EXERCISE OBJECTIVE: Your output is the line containing "Viewport: 1456px width, 819px height." plus every line after it in the listing, reproduced exactly.

[Start of section]

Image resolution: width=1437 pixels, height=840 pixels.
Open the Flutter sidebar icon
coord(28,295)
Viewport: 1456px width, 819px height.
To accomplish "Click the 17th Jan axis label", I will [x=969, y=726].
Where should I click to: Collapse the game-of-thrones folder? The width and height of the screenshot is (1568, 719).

[End of section]

RESPONSE BELOW:
Viewport: 1456px width, 819px height.
To accomplish "Click the 17th Jan axis label", I will [x=969, y=726].
Where should I click to: Collapse the game-of-thrones folder? The width and height of the screenshot is (1568, 719).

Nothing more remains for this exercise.